## Given data

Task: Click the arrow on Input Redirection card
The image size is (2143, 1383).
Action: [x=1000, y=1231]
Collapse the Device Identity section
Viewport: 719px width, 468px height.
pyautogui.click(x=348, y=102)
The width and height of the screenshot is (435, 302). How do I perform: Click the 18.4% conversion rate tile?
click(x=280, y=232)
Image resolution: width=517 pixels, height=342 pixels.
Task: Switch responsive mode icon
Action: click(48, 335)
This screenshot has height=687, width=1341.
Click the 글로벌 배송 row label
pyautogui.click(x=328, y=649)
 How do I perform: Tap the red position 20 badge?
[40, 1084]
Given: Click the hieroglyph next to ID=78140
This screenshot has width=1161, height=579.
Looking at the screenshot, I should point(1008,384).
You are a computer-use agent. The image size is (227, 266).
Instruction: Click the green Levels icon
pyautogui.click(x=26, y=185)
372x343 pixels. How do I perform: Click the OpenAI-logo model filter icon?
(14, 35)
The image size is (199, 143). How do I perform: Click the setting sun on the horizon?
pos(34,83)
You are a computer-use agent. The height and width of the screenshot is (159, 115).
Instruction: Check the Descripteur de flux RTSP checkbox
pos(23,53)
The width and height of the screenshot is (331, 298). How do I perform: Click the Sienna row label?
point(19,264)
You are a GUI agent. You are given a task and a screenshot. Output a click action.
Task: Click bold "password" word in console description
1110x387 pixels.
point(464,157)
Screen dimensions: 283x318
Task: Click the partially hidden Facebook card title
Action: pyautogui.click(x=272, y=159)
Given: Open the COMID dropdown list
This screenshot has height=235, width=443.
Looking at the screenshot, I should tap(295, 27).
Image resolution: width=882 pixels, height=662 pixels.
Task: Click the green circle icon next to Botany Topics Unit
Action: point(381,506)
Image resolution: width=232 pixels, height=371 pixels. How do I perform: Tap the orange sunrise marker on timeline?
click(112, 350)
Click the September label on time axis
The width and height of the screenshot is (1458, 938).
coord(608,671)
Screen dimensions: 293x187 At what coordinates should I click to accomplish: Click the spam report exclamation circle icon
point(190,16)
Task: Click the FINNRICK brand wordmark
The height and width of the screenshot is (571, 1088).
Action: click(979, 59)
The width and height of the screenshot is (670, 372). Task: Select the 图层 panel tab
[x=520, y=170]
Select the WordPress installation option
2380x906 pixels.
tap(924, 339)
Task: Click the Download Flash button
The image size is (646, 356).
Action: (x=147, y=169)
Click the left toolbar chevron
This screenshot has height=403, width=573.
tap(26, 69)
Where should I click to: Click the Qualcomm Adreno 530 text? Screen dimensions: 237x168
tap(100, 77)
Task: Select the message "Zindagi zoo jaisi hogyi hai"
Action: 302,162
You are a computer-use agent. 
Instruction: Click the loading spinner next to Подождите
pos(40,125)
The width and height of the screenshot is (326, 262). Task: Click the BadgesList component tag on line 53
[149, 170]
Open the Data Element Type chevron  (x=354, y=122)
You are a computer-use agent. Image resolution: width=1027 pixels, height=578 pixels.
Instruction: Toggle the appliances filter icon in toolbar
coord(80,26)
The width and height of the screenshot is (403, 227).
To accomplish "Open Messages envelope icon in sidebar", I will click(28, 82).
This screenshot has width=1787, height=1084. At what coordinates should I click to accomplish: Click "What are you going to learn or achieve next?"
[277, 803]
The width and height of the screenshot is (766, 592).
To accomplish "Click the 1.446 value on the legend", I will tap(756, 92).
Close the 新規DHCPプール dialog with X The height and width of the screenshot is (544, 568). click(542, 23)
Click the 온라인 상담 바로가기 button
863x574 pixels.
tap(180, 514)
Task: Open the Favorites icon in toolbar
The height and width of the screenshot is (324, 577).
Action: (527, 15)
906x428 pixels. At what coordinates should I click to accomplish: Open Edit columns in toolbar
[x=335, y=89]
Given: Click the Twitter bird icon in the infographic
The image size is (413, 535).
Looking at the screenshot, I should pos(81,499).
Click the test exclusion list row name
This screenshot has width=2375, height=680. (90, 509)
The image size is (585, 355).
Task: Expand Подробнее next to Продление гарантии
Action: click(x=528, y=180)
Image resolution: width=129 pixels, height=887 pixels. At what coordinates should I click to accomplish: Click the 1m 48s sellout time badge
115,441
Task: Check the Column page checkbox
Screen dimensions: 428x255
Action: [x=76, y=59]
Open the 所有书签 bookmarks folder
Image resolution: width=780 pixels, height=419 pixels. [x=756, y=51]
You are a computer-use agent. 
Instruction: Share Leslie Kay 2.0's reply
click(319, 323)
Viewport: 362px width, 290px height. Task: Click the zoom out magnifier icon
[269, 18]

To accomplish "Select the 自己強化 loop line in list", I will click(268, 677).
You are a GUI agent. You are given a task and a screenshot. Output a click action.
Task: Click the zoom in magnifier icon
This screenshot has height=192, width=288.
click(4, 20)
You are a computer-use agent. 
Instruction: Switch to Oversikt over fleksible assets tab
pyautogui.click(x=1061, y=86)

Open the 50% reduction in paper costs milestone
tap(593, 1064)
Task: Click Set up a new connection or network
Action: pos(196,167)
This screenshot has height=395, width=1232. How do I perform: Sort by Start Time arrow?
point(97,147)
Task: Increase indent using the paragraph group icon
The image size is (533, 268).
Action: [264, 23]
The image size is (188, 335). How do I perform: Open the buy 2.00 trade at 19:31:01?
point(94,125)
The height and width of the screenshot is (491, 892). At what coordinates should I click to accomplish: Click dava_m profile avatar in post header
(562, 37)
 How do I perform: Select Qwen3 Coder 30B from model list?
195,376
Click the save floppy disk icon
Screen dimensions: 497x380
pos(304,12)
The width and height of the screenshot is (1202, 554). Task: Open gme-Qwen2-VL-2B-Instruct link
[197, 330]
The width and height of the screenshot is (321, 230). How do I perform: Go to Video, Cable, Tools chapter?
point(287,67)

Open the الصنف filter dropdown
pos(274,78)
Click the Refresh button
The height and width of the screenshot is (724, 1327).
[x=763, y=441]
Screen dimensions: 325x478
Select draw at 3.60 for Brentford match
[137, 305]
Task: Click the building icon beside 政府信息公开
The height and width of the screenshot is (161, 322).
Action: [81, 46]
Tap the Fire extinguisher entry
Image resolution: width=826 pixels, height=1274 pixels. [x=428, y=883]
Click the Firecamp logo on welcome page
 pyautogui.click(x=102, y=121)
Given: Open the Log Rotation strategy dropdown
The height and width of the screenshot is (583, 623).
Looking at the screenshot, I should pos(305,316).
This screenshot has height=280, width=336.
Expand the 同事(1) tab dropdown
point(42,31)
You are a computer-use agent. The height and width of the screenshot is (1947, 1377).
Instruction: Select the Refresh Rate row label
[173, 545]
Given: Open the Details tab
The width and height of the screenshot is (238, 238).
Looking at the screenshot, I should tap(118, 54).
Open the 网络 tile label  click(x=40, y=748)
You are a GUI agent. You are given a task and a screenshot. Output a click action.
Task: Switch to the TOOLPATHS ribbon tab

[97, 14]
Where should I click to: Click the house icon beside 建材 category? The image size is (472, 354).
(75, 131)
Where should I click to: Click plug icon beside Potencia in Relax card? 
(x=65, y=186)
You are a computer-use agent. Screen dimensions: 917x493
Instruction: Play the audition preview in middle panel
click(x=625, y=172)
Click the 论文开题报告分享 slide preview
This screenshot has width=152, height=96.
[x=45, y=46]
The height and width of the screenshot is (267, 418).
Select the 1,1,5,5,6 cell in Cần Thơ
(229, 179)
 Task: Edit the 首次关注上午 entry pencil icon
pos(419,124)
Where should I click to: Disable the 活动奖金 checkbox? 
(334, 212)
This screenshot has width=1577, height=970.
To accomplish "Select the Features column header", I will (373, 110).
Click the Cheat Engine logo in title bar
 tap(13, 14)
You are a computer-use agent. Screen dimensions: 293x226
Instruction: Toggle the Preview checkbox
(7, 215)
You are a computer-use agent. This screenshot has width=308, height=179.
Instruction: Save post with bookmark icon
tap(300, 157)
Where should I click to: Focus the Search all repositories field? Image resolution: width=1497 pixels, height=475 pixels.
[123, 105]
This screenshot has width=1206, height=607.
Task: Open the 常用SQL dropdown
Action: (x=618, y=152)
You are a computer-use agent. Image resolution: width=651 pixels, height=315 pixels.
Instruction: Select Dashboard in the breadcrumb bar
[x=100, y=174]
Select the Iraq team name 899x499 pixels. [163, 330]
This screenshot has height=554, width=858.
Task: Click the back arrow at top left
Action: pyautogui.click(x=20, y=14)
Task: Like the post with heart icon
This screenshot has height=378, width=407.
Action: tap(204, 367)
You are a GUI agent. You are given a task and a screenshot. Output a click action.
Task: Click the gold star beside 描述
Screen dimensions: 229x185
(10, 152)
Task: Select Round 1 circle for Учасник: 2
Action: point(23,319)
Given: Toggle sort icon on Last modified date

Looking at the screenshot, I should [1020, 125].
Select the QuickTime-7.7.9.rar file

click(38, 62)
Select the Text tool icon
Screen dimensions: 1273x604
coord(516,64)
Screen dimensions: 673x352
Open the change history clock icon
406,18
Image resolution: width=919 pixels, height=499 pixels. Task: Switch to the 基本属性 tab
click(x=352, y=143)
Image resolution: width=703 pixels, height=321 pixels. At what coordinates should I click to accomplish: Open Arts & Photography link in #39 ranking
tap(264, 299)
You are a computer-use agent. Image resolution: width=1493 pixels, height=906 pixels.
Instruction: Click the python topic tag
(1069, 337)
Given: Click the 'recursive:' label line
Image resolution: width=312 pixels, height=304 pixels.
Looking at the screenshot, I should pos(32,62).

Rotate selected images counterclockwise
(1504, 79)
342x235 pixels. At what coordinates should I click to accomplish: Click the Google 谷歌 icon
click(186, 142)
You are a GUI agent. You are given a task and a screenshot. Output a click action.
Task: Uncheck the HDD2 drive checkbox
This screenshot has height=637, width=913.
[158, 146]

## Task instructions
Copy out the records word for word, starting with the line that contains "How do I perform: Tap the red" and going on through the line that contains "Action: pyautogui.click(x=272, y=159)".

## Exercise response
 How do I perform: Tap the red position 20 badge?
[40, 1084]
Given: Click the hieroglyph next to ID=78140
This screenshot has width=1161, height=579.
Looking at the screenshot, I should point(1008,384).
You are a computer-use agent. The image size is (227, 266).
Instruction: Click the green Levels icon
pyautogui.click(x=26, y=185)
372x343 pixels. How do I perform: Click the OpenAI-logo model filter icon?
(14, 35)
The image size is (199, 143). How do I perform: Click the setting sun on the horizon?
pos(34,83)
You are a computer-use agent. The height and width of the screenshot is (159, 115).
Instruction: Check the Descripteur de flux RTSP checkbox
pos(23,53)
The width and height of the screenshot is (331, 298). How do I perform: Click the Sienna row label?
point(19,264)
You are a GUI agent. You are given a task and a screenshot. Output a click action.
Task: Click bold "password" word in console description
1110x387 pixels.
point(464,157)
Screen dimensions: 283x318
Task: Click the partially hidden Facebook card title
Action: pyautogui.click(x=272, y=159)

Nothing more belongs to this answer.